Collected data:
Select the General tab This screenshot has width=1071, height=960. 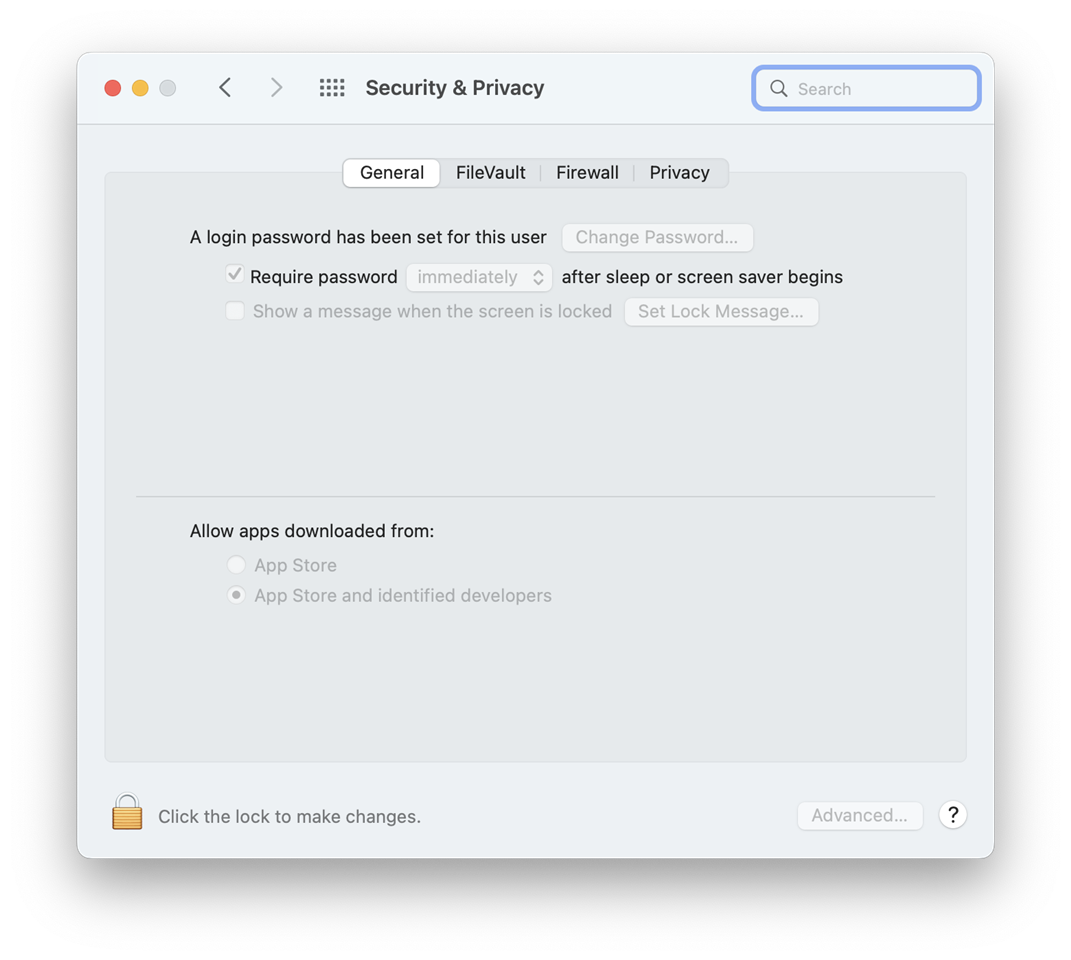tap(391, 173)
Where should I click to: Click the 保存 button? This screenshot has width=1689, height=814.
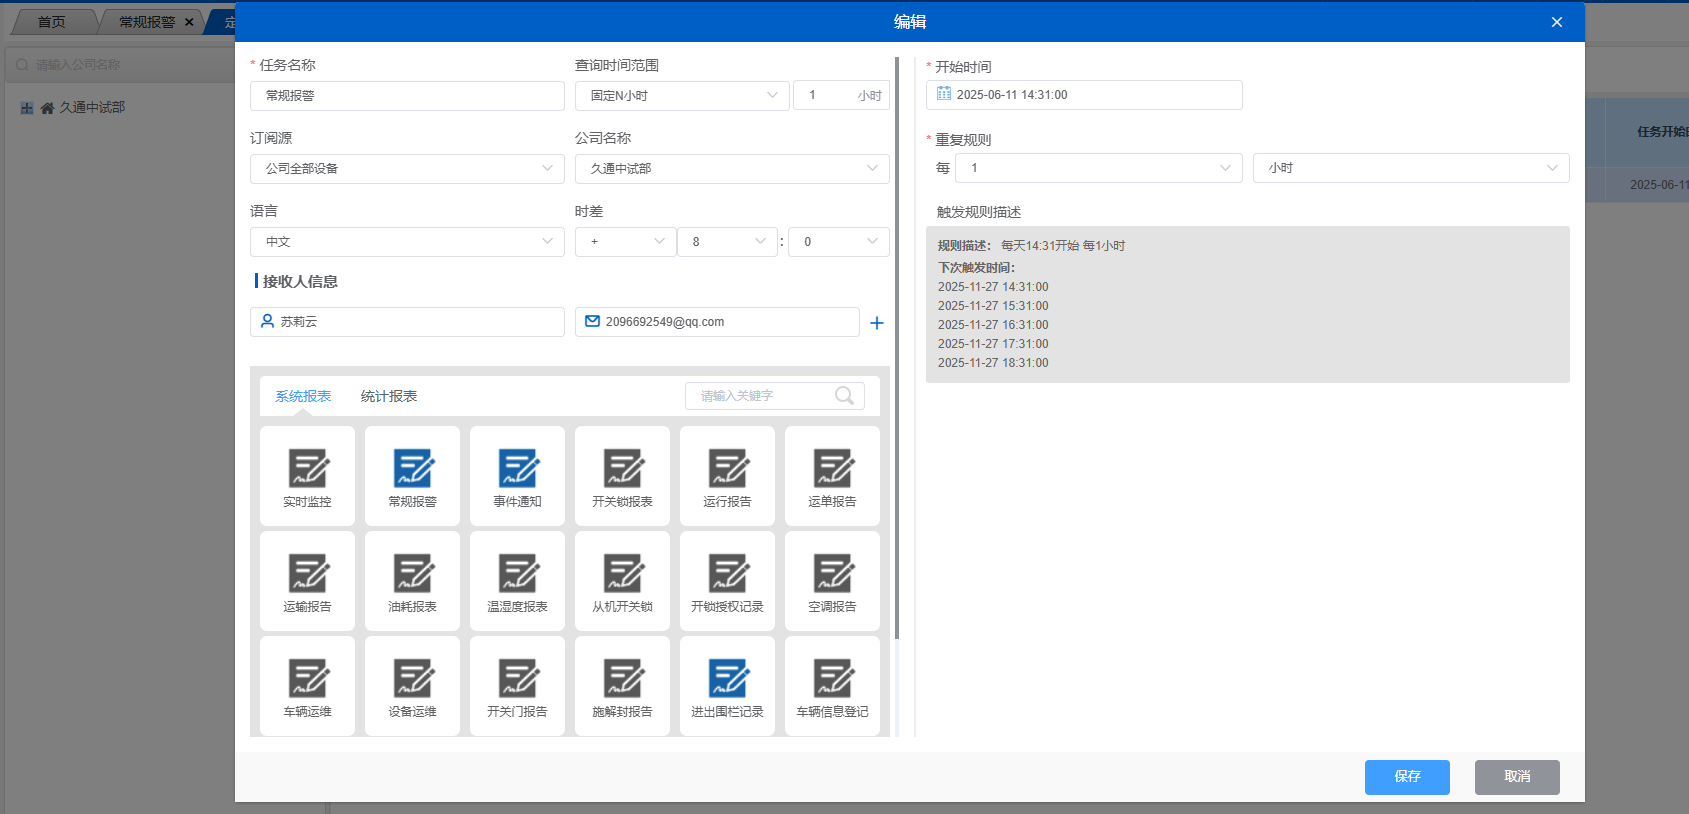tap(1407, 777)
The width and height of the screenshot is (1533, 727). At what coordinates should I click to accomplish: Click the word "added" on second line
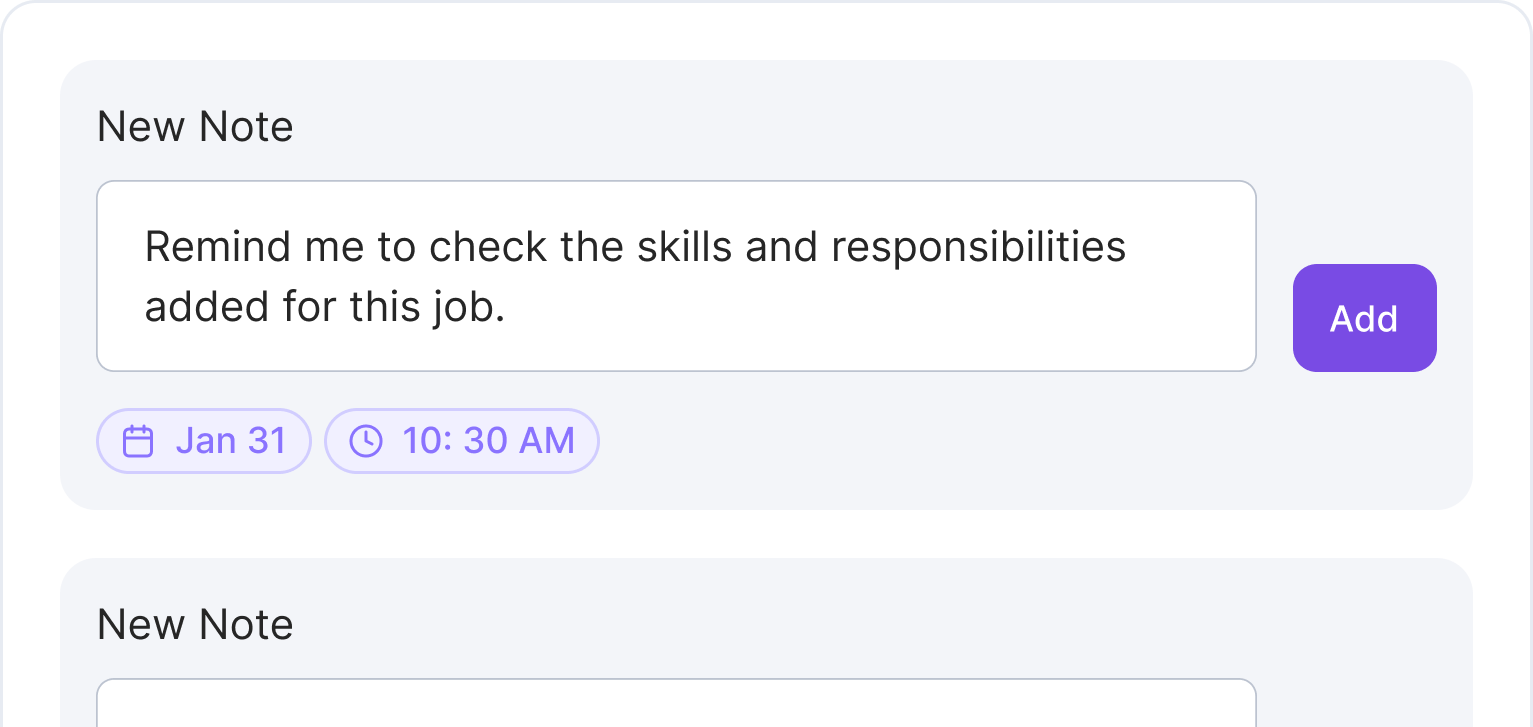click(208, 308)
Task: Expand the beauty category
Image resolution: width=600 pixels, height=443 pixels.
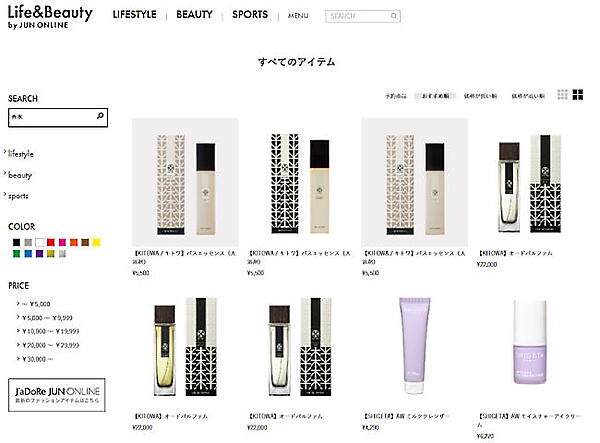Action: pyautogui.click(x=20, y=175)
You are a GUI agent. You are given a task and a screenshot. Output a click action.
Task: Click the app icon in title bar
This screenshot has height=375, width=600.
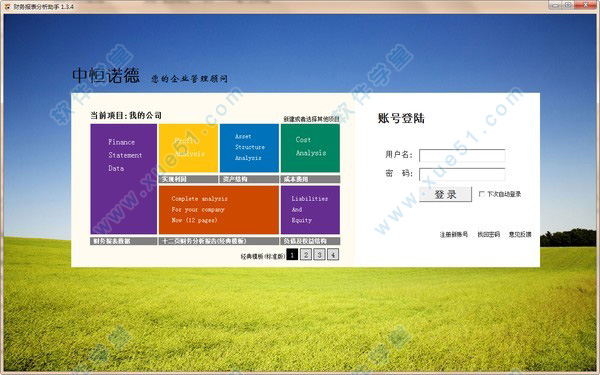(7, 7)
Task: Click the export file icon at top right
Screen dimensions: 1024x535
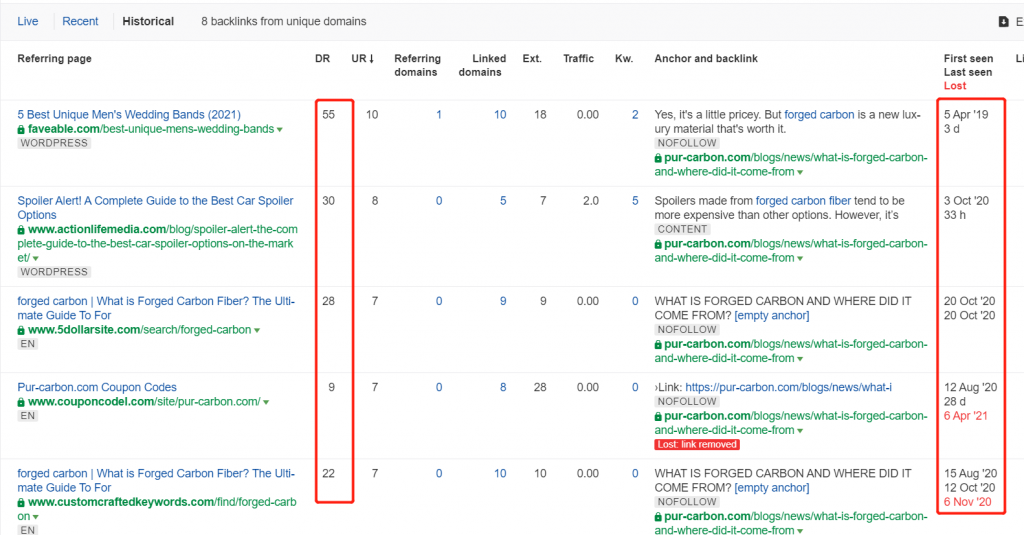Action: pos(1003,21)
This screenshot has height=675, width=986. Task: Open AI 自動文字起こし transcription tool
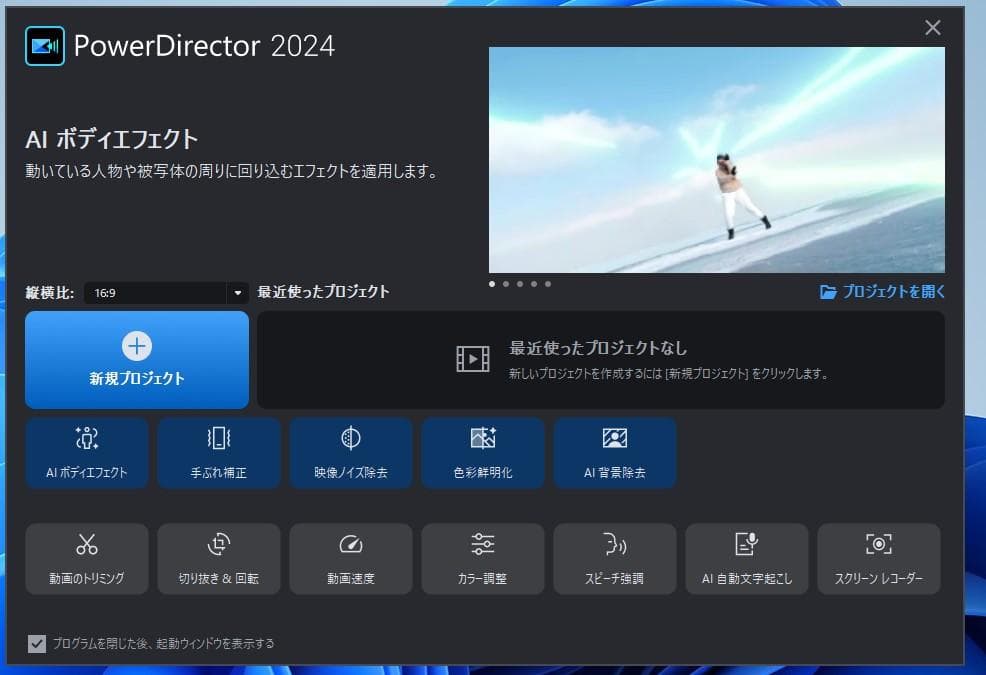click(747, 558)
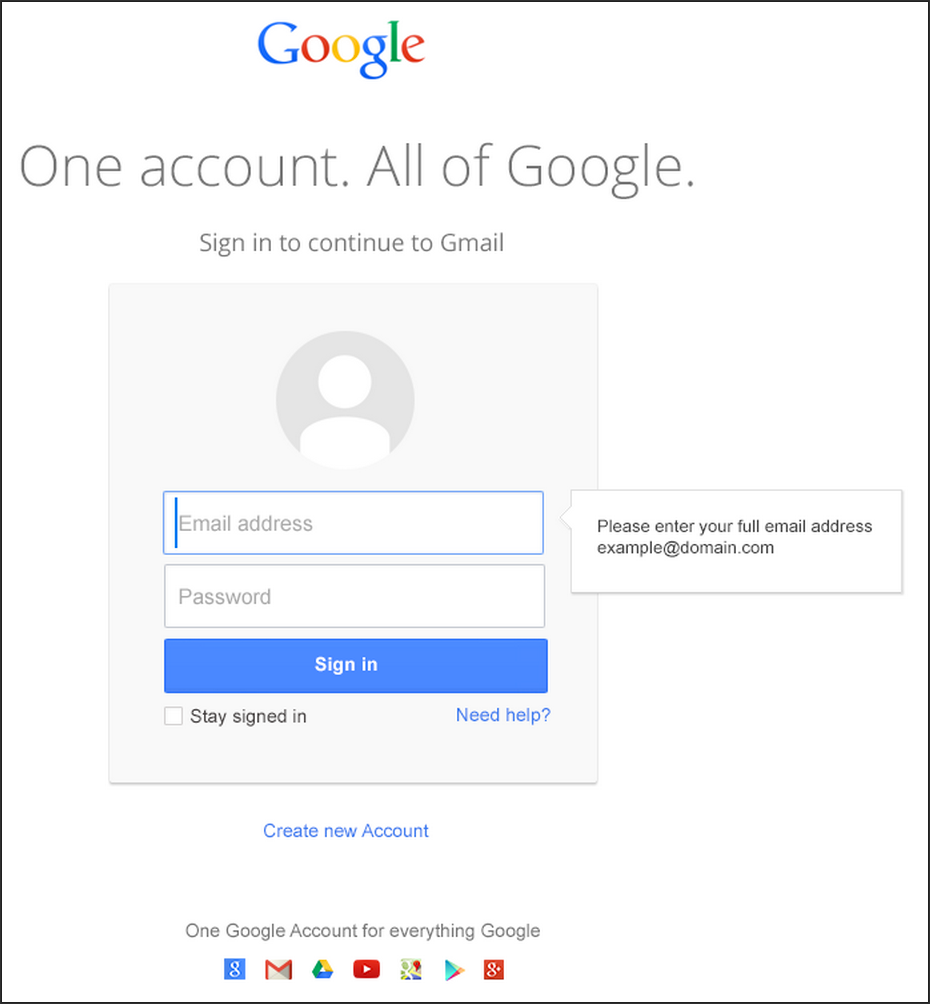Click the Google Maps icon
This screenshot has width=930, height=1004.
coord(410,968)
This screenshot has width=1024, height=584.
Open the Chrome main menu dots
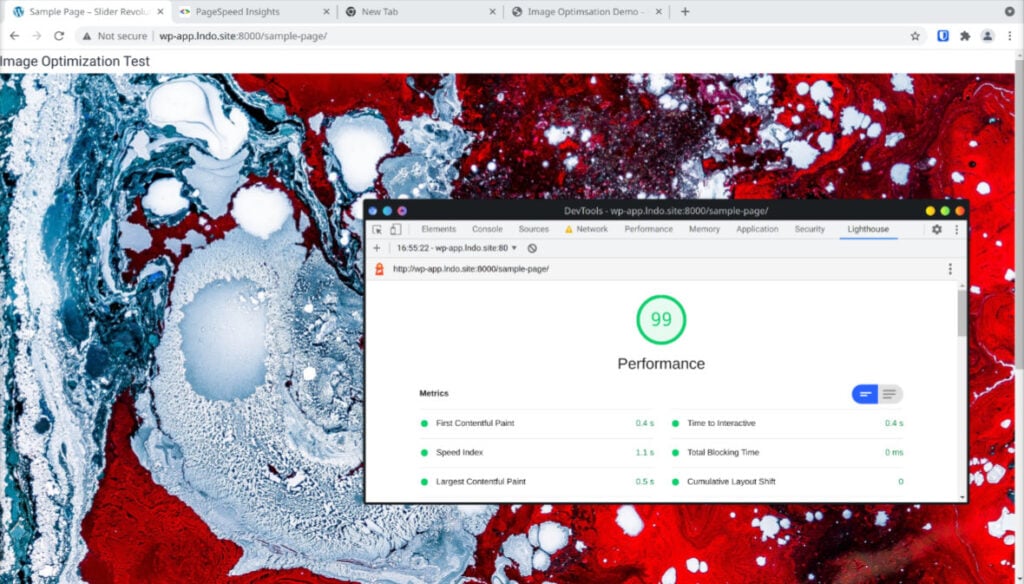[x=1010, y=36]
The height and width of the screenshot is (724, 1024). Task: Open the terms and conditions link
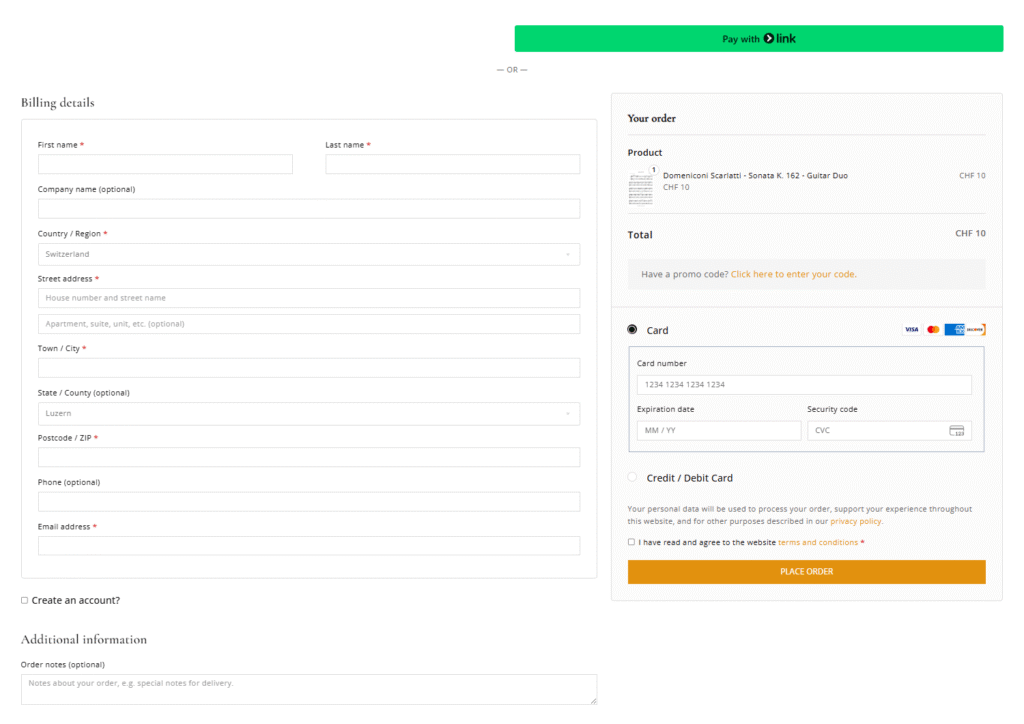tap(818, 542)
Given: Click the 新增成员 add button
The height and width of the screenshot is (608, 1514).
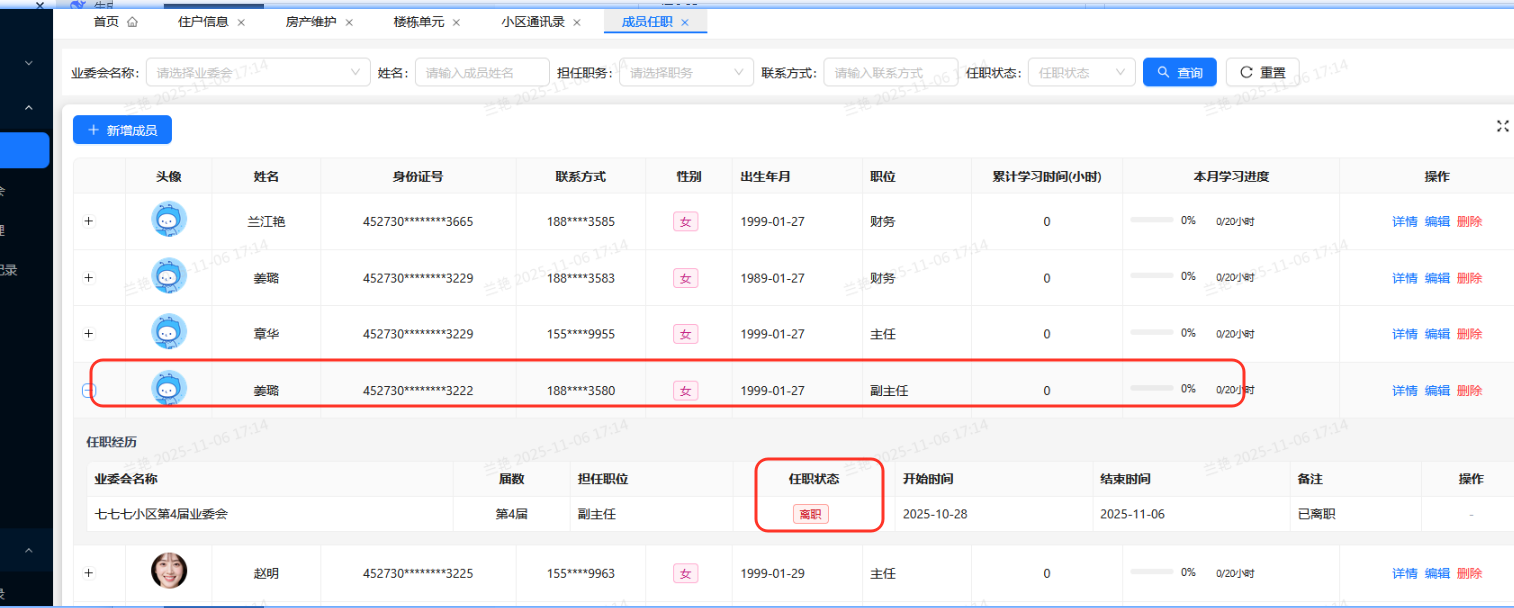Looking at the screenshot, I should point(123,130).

* **What the task asks**
Leaving every picture aside, reproduce exactly the lines above from the one with "Screen dimensions: 1024x535" up to and including the one with "This screenshot has width=1024, height=584.", and no others.

* **Exercise response**
Screen dimensions: 1024x535
Action: pos(1003,21)
This screenshot has height=675, width=986. Task: Open AI 自動文字起こし transcription tool
click(747, 558)
Click the Google Maps icon
This screenshot has width=930, height=1004.
coord(410,968)
This screenshot has width=1024, height=584.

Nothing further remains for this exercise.